Supplied entries —

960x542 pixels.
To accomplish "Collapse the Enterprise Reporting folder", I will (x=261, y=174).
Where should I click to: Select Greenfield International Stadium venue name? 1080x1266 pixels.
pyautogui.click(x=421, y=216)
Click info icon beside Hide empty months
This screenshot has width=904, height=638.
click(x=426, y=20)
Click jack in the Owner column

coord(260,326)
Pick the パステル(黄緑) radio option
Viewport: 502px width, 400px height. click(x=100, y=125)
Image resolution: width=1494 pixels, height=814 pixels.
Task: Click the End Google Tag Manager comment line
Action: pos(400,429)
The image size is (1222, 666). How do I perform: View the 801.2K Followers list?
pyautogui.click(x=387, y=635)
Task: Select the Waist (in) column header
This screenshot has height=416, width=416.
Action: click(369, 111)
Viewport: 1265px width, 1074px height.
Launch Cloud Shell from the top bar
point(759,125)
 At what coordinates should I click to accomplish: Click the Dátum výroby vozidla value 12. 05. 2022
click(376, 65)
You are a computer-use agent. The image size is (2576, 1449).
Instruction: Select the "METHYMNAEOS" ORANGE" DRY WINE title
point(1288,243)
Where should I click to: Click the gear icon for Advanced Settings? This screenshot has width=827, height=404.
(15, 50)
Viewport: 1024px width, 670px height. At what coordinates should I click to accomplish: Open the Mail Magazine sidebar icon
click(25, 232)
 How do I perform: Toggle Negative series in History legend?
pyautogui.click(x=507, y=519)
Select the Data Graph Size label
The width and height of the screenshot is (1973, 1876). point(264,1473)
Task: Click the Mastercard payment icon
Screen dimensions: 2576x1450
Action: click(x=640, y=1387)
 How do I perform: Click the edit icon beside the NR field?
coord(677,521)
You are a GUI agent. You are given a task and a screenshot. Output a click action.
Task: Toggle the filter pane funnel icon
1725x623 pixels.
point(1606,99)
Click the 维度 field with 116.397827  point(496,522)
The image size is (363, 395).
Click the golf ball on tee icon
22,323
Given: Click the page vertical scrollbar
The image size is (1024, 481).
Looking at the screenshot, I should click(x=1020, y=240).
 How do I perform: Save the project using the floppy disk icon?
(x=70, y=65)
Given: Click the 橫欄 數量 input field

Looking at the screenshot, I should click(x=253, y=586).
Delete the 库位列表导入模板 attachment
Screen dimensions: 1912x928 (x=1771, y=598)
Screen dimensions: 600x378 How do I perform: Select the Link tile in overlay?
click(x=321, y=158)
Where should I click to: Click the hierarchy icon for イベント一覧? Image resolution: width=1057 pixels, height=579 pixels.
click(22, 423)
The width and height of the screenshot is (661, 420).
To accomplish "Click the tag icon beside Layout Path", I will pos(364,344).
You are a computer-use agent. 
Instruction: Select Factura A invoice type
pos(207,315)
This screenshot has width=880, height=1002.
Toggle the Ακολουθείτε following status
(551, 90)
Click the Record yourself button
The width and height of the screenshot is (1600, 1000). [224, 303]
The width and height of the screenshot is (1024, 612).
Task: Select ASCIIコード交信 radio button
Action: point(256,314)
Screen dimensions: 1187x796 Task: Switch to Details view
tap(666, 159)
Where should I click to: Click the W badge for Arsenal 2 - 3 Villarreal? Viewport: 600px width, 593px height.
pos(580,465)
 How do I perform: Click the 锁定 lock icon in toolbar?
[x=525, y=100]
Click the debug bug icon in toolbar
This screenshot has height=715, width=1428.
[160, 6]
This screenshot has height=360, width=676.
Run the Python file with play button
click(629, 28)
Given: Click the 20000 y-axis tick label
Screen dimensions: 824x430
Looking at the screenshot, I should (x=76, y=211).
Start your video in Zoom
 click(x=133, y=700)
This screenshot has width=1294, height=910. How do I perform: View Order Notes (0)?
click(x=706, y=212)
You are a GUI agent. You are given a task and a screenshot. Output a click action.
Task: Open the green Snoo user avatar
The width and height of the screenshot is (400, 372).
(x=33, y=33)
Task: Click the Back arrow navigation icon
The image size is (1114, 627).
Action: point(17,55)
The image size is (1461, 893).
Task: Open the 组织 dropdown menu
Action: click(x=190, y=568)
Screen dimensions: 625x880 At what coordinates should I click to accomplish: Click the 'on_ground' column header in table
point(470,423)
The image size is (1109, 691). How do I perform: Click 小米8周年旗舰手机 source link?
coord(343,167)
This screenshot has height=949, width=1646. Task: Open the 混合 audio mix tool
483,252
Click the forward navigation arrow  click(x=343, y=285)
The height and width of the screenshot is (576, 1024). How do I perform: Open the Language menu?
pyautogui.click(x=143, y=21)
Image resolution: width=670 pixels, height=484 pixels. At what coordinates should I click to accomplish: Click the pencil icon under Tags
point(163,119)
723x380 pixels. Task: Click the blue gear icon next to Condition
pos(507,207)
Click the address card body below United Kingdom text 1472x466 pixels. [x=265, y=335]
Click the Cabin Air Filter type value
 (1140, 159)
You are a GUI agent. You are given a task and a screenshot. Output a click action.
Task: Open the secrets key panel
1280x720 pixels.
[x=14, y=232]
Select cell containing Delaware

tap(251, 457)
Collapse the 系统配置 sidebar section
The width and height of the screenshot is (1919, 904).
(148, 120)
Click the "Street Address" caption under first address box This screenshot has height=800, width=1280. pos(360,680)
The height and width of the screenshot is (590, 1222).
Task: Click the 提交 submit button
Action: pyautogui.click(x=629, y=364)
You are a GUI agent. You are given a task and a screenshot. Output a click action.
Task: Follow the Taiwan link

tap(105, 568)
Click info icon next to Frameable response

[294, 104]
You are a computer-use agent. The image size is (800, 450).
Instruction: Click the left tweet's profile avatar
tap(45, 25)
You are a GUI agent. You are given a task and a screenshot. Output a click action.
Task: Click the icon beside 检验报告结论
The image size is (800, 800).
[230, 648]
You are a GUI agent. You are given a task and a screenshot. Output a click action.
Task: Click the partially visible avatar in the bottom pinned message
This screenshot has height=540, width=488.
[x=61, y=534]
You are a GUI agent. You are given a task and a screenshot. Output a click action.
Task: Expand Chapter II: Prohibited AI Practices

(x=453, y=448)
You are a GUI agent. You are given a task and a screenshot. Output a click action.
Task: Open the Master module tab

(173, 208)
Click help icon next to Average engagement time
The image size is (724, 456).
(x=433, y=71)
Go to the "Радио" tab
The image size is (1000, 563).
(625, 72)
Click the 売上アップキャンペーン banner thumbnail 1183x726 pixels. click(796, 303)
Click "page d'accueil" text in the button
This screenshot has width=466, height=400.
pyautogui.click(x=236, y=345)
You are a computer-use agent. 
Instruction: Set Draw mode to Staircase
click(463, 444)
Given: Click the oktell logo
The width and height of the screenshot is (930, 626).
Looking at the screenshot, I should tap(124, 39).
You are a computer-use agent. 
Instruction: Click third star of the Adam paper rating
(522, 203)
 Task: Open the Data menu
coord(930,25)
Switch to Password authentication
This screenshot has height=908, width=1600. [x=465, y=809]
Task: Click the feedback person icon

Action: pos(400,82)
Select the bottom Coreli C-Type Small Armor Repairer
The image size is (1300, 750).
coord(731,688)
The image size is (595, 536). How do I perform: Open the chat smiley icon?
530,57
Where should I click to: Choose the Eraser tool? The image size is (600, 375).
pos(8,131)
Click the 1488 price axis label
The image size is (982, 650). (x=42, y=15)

Instructions for the task — I need each of the entries above printed again exactly.

Worked solution —
960x542 pixels.
To accomplish "Collapse the Enterprise Reporting folder", I will (x=261, y=174).
Where should I click to: Select Greenfield International Stadium venue name? 1080x1266 pixels.
pyautogui.click(x=421, y=216)
Click info icon beside Hide empty months
This screenshot has width=904, height=638.
click(x=426, y=20)
Click jack in the Owner column

coord(260,326)
Pick the パステル(黄緑) radio option
Viewport: 502px width, 400px height. click(x=100, y=125)
Image resolution: width=1494 pixels, height=814 pixels.
Task: Click the End Google Tag Manager comment line
Action: pos(400,429)
The image size is (1222, 666). How do I perform: View the 801.2K Followers list?
pyautogui.click(x=387, y=635)
Task: Select the Waist (in) column header
This screenshot has height=416, width=416.
Action: click(369, 111)
Viewport: 1265px width, 1074px height.
Launch Cloud Shell from the top bar
point(759,125)
 At what coordinates should I click to accomplish: Click the Dátum výroby vozidla value 12. 05. 2022
click(376, 65)
You are a computer-use agent. The image size is (2576, 1449).
Instruction: Select the "METHYMNAEOS" ORANGE" DRY WINE title
point(1288,243)
Where should I click to: Click the gear icon for Advanced Settings? This screenshot has width=827, height=404.
(15, 50)
Viewport: 1024px width, 670px height. At what coordinates should I click to accomplish: Open the Mail Magazine sidebar icon
click(25, 232)
 How do I perform: Toggle Negative series in History legend?
pyautogui.click(x=507, y=519)
Select the Data Graph Size label
The width and height of the screenshot is (1973, 1876). point(264,1473)
Task: Click the Mastercard payment icon
Screen dimensions: 2576x1450
Action: click(x=640, y=1387)
 How do I perform: Click the edit icon beside the NR field?
coord(677,521)
You are a GUI agent. You are given a task and a screenshot. Output a click action.
Task: Toggle the filter pane funnel icon
1725x623 pixels.
point(1606,99)
Click the 维度 field with 116.397827  point(496,522)
The image size is (363, 395).
Click the golf ball on tee icon
22,323
Given: Click the page vertical scrollbar
The image size is (1024, 481).
Looking at the screenshot, I should click(x=1020, y=240).
 How do I perform: Save the project using the floppy disk icon?
(x=70, y=65)
Given: Click the 橫欄 數量 input field

Looking at the screenshot, I should click(x=253, y=586).
Delete the 库位列表导入模板 attachment
Screen dimensions: 1912x928 (x=1771, y=598)
Screen dimensions: 600x378 How do I perform: Select the Link tile in overlay?
click(x=321, y=158)
Where should I click to: Click the hierarchy icon for イベント一覧? Image resolution: width=1057 pixels, height=579 pixels.
click(22, 423)
The width and height of the screenshot is (661, 420).
To accomplish "Click the tag icon beside Layout Path", I will pos(364,344).
You are a computer-use agent. 
Instruction: Select Factura A invoice type
pos(207,315)
This screenshot has width=880, height=1002.
Toggle the Ακολουθείτε following status
(551, 90)
Click the Record yourself button
The width and height of the screenshot is (1600, 1000). [224, 303]
The width and height of the screenshot is (1024, 612).
Task: Select ASCIIコード交信 radio button
Action: point(256,314)
Screen dimensions: 1187x796 Task: Switch to Details view
tap(666, 159)
Where should I click to: Click the W badge for Arsenal 2 - 3 Villarreal? Viewport: 600px width, 593px height.
pos(580,465)
 How do I perform: Click the 锁定 lock icon in toolbar?
[x=525, y=100]
Click the debug bug icon in toolbar
This screenshot has height=715, width=1428.
[160, 6]
This screenshot has height=360, width=676.
Run the Python file with play button
click(629, 28)
Given: Click the 20000 y-axis tick label
Screen dimensions: 824x430
Looking at the screenshot, I should (x=76, y=211).
Start your video in Zoom
 click(x=133, y=700)
This screenshot has width=1294, height=910. How do I perform: View Order Notes (0)?
click(x=706, y=212)
You are a GUI agent. You are given a task and a screenshot. Output a click action.
Task: Open the green Snoo user avatar
The width and height of the screenshot is (400, 372).
(x=33, y=33)
Task: Click the Back arrow navigation icon
The image size is (1114, 627).
Action: point(17,55)
The image size is (1461, 893).
Task: Open the 组织 dropdown menu
Action: click(x=190, y=568)
Screen dimensions: 625x880 At what coordinates should I click to accomplish: Click the 'on_ground' column header in table
point(470,423)
The image size is (1109, 691). How do I perform: Click 小米8周年旗舰手机 source link?
coord(343,167)
This screenshot has height=949, width=1646. Task: Open the 混合 audio mix tool
483,252
Click the forward navigation arrow  click(x=343, y=285)
The height and width of the screenshot is (576, 1024). How do I perform: Open the Language menu?
pyautogui.click(x=143, y=21)
Image resolution: width=670 pixels, height=484 pixels. At what coordinates should I click to accomplish: Click the pencil icon under Tags
point(163,119)
723x380 pixels. Task: Click the blue gear icon next to Condition
pos(507,207)
Click the address card body below United Kingdom text 1472x466 pixels. [x=265, y=335]
Click the Cabin Air Filter type value
 (1140, 159)
You are a GUI agent. You are given a task and a screenshot. Output a click action.
Task: Open the secrets key panel
1280x720 pixels.
[x=14, y=232]
Select cell containing Delaware

tap(251, 457)
Collapse the 系统配置 sidebar section
The width and height of the screenshot is (1919, 904).
(148, 120)
Click the "Street Address" caption under first address box This screenshot has height=800, width=1280. pos(360,680)
The height and width of the screenshot is (590, 1222).
Task: Click the 提交 submit button
Action: pyautogui.click(x=629, y=364)
You are a GUI agent. You are given a task and a screenshot. Output a click action.
Task: Follow the Taiwan link

tap(105, 568)
Click info icon next to Frameable response

[294, 104]
You are a computer-use agent. The image size is (800, 450).
Instruction: Click the left tweet's profile avatar
tap(45, 25)
You are a GUI agent. You are given a task and a screenshot. Output a click action.
Task: Click the icon beside 检验报告结论
The image size is (800, 800).
[230, 648]
You are a GUI agent. You are given a task and a screenshot. Output a click action.
Task: Click the partially visible avatar in the bottom pinned message
This screenshot has height=540, width=488.
[x=61, y=534]
You are a GUI agent. You are given a task and a screenshot. Output a click action.
Task: Expand Chapter II: Prohibited AI Practices

(x=453, y=448)
You are a GUI agent. You are given a task and a screenshot. Output a click action.
Task: Open the Master module tab

(173, 208)
Click help icon next to Average engagement time
The image size is (724, 456).
(x=433, y=71)
Go to the "Радио" tab
The image size is (1000, 563).
(625, 72)
Click the 売上アップキャンペーン banner thumbnail 1183x726 pixels. click(796, 303)
Click "page d'accueil" text in the button
This screenshot has width=466, height=400.
pyautogui.click(x=236, y=345)
You are a computer-use agent. 
Instruction: Set Draw mode to Staircase
click(463, 444)
Given: Click the oktell logo
The width and height of the screenshot is (930, 626).
Looking at the screenshot, I should tap(124, 39).
You are a computer-use agent. 
Instruction: Click third star of the Adam paper rating
(522, 203)
 Task: Open the Data menu
coord(930,25)
Switch to Password authentication
This screenshot has height=908, width=1600. [x=465, y=809]
Task: Click the feedback person icon

Action: pos(400,82)
Select the bottom Coreli C-Type Small Armor Repairer
The image size is (1300, 750).
coord(731,688)
The image size is (595, 536). How do I perform: Open the chat smiley icon?
530,57
Where should I click to: Choose the Eraser tool? The image size is (600, 375).
pos(8,131)
Click the 1488 price axis label
The image size is (982, 650). (x=42, y=15)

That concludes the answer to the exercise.